Input for this task START

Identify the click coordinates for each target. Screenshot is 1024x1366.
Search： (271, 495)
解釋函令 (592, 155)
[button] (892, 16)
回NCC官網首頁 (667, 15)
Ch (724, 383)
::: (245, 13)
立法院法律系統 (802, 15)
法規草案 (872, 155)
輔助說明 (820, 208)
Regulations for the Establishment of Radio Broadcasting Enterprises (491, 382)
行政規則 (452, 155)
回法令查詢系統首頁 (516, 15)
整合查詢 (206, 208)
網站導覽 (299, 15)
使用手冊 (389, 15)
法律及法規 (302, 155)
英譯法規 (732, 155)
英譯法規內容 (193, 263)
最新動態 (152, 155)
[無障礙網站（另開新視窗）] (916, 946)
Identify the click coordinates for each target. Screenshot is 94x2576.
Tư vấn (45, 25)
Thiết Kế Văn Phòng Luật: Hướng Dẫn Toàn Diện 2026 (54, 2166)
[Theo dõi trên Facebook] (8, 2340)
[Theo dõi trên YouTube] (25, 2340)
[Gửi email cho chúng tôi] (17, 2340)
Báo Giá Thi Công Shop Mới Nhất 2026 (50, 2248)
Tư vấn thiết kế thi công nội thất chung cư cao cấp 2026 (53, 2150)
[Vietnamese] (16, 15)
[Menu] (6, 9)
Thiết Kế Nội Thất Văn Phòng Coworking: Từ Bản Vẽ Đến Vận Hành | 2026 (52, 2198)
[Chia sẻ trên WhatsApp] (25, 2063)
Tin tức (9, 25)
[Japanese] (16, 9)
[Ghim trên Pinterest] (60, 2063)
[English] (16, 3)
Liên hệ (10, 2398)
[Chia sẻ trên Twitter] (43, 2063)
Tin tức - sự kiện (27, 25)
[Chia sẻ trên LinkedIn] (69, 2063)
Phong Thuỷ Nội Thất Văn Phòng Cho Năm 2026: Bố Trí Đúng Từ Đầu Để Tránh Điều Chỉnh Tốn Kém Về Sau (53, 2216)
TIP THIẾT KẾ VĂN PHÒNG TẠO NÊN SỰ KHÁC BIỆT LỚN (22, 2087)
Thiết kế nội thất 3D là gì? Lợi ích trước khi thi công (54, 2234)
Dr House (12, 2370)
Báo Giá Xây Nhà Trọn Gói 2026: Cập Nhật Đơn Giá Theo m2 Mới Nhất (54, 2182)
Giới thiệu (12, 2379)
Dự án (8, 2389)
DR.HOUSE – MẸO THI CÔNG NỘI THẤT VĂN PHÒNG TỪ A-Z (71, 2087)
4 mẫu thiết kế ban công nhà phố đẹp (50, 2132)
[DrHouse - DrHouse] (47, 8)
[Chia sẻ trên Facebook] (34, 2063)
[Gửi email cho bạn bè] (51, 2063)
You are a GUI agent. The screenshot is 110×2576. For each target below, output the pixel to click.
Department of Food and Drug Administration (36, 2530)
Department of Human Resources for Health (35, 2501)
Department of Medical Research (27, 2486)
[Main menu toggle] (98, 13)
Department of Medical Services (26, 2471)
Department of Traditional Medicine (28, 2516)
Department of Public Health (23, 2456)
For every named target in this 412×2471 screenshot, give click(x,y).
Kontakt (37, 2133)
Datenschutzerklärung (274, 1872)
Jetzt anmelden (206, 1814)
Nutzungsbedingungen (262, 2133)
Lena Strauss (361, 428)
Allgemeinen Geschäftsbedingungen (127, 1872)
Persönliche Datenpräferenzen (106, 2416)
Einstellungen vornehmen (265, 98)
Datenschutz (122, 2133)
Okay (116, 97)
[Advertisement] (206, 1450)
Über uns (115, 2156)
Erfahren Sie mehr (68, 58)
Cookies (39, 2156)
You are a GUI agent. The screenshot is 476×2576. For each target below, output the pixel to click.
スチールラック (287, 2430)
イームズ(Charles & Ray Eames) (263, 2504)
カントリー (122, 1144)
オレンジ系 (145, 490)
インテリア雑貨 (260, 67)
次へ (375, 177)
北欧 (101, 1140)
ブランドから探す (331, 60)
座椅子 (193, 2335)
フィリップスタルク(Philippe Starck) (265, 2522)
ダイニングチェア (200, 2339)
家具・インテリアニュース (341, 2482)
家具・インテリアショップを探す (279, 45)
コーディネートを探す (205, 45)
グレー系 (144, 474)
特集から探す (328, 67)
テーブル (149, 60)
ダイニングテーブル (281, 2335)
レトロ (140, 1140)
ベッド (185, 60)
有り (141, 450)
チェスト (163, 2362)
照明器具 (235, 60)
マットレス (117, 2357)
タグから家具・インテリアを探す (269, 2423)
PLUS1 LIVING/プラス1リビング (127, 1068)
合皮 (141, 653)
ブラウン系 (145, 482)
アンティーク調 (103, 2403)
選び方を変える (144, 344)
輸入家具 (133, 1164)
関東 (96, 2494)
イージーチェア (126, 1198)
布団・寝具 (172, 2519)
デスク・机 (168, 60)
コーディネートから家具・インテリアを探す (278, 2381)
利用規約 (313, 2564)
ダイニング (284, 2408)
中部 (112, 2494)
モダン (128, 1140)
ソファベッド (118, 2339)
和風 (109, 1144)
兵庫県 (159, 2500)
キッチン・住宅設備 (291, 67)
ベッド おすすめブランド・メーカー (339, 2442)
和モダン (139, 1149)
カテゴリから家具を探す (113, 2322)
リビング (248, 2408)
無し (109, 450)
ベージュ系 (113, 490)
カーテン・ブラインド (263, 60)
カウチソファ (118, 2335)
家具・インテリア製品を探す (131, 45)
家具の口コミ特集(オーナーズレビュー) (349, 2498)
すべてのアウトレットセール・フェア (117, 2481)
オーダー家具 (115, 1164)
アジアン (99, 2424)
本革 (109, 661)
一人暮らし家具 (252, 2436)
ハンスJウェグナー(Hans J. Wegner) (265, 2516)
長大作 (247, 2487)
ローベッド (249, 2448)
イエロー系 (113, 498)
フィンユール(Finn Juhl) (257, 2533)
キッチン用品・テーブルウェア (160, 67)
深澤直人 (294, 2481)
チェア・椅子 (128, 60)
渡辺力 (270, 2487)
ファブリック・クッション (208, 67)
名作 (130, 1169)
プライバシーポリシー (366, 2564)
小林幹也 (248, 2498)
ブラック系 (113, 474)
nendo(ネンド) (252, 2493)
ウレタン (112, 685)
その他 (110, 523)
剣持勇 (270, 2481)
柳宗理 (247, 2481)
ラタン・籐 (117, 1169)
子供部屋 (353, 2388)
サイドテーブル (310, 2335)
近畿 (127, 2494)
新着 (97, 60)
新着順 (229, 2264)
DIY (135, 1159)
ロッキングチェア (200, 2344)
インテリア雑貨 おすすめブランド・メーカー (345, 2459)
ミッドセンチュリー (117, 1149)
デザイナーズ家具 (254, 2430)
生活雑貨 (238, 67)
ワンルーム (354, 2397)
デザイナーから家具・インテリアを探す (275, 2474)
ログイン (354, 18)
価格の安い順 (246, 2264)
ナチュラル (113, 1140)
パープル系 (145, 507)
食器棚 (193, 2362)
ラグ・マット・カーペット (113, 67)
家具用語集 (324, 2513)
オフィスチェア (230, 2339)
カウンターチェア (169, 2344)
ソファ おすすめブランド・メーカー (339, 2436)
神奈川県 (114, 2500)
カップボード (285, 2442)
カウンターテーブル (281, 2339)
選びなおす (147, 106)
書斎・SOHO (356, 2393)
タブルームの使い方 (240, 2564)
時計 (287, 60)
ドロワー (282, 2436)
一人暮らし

Input for this task END

Extract from the listing above the lines between the line containing "キッチン用品・テーブルウェア (160, 67)" and the line containing "新着 (97, 60)", keeping both of those lines. Output nothing else.

Solution to the exercise →
キッチン用品・テーブルウェア (160, 67)
深澤直人 (294, 2481)
チェア・椅子 (128, 60)
渡辺力 (270, 2487)
ファブリック・クッション (208, 67)
名作 (130, 1169)
プライバシーポリシー (366, 2564)
小林幹也 (248, 2498)
ブラック系 (113, 474)
nendo(ネンド) (252, 2493)
ウレタン (112, 685)
その他 (110, 523)
剣持勇 (270, 2481)
柳宗理 (247, 2481)
ラタン・籐 (117, 1169)
子供部屋 (353, 2388)
サイドテーブル (310, 2335)
近畿 (127, 2494)
新着 (97, 60)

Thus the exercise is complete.